◆ Dataset content
%%
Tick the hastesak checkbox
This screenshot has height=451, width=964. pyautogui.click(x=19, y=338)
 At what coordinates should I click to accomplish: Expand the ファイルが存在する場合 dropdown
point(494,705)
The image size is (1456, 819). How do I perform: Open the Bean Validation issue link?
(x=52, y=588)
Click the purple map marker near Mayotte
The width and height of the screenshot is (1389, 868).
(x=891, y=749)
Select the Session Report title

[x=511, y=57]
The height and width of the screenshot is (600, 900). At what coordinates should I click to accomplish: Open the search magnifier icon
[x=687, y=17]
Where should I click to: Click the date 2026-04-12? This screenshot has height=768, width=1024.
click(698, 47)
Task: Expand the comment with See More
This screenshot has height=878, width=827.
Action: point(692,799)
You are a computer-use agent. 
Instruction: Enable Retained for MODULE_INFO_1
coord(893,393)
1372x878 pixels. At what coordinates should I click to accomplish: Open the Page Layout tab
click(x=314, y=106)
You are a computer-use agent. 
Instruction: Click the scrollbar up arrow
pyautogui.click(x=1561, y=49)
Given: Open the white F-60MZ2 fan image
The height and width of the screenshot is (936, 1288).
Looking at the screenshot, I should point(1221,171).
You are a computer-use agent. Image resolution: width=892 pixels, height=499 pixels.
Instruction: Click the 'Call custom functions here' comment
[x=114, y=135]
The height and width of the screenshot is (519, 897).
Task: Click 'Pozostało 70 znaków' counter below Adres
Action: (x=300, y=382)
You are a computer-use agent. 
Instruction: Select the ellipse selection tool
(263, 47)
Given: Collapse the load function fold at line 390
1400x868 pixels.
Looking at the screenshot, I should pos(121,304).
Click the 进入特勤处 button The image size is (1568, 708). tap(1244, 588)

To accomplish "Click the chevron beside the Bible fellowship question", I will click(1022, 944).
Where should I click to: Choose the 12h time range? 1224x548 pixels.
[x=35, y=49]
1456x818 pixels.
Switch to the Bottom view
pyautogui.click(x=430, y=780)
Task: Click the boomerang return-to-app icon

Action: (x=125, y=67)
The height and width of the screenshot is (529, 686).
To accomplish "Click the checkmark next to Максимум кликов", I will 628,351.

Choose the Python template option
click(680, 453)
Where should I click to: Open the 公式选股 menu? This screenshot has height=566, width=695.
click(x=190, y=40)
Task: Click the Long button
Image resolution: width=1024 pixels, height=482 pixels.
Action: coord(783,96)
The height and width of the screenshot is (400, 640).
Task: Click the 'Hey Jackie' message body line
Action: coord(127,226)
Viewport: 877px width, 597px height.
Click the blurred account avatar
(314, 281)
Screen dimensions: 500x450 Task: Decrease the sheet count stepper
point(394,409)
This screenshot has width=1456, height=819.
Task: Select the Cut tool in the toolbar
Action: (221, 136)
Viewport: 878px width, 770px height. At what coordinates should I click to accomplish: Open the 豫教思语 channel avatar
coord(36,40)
%%
◆ Written task
Reproduce all of the entries above, changing every "computer-use agent" to "desktop assistant" and leaving everything else untouched.

◆ Result of the task
Tick the hastesak checkbox
This screenshot has height=451, width=964. pyautogui.click(x=19, y=338)
 At what coordinates should I click to accomplish: Expand the ファイルが存在する場合 dropdown
point(494,705)
The image size is (1456, 819). How do I perform: Open the Bean Validation issue link?
(x=52, y=588)
Click the purple map marker near Mayotte
The width and height of the screenshot is (1389, 868).
(x=891, y=749)
Select the Session Report title

[x=511, y=57]
The height and width of the screenshot is (600, 900). At what coordinates should I click to accomplish: Open the search magnifier icon
[x=687, y=17]
Where should I click to: Click the date 2026-04-12? This screenshot has height=768, width=1024.
click(698, 47)
Task: Expand the comment with See More
This screenshot has height=878, width=827.
Action: point(692,799)
You are a desktop assistant. 
Instruction: Enable Retained for MODULE_INFO_1
coord(893,393)
1372x878 pixels. At what coordinates should I click to accomplish: Open the Page Layout tab
click(x=314, y=106)
You are a desktop assistant. 
Instruction: Click the scrollbar up arrow
pyautogui.click(x=1561, y=49)
Given: Open the white F-60MZ2 fan image
The height and width of the screenshot is (936, 1288).
Looking at the screenshot, I should point(1221,171).
You are a desktop assistant. Image resolution: width=892 pixels, height=499 pixels.
Instruction: Click the 'Call custom functions here' comment
[x=114, y=135]
The height and width of the screenshot is (519, 897).
Task: Click 'Pozostało 70 znaków' counter below Adres
Action: (x=300, y=382)
You are a desktop assistant. 
Instruction: Select the ellipse selection tool
(263, 47)
Given: Collapse the load function fold at line 390
1400x868 pixels.
Looking at the screenshot, I should pos(121,304).
Click the 进入特勤处 button The image size is (1568, 708). tap(1244, 588)

To accomplish "Click the chevron beside the Bible fellowship question", I will click(1022, 944).
Where should I click to: Choose the 12h time range? 1224x548 pixels.
[x=35, y=49]
1456x818 pixels.
Switch to the Bottom view
pyautogui.click(x=430, y=780)
Task: Click the boomerang return-to-app icon

Action: (x=125, y=67)
The height and width of the screenshot is (529, 686).
To accomplish "Click the checkmark next to Максимум кликов", I will 628,351.

Choose the Python template option
click(680, 453)
Where should I click to: Open the 公式选股 menu? This screenshot has height=566, width=695.
click(x=190, y=40)
Task: Click the Long button
Image resolution: width=1024 pixels, height=482 pixels.
Action: coord(783,96)
The height and width of the screenshot is (400, 640).
Task: Click the 'Hey Jackie' message body line
Action: coord(127,226)
Viewport: 877px width, 597px height.
Click the blurred account avatar
(314, 281)
Screen dimensions: 500x450 Task: Decrease the sheet count stepper
point(394,409)
This screenshot has width=1456, height=819.
Task: Select the Cut tool in the toolbar
Action: (221, 136)
Viewport: 878px width, 770px height. At what coordinates should I click to accomplish: Open the 豫教思语 channel avatar
coord(36,40)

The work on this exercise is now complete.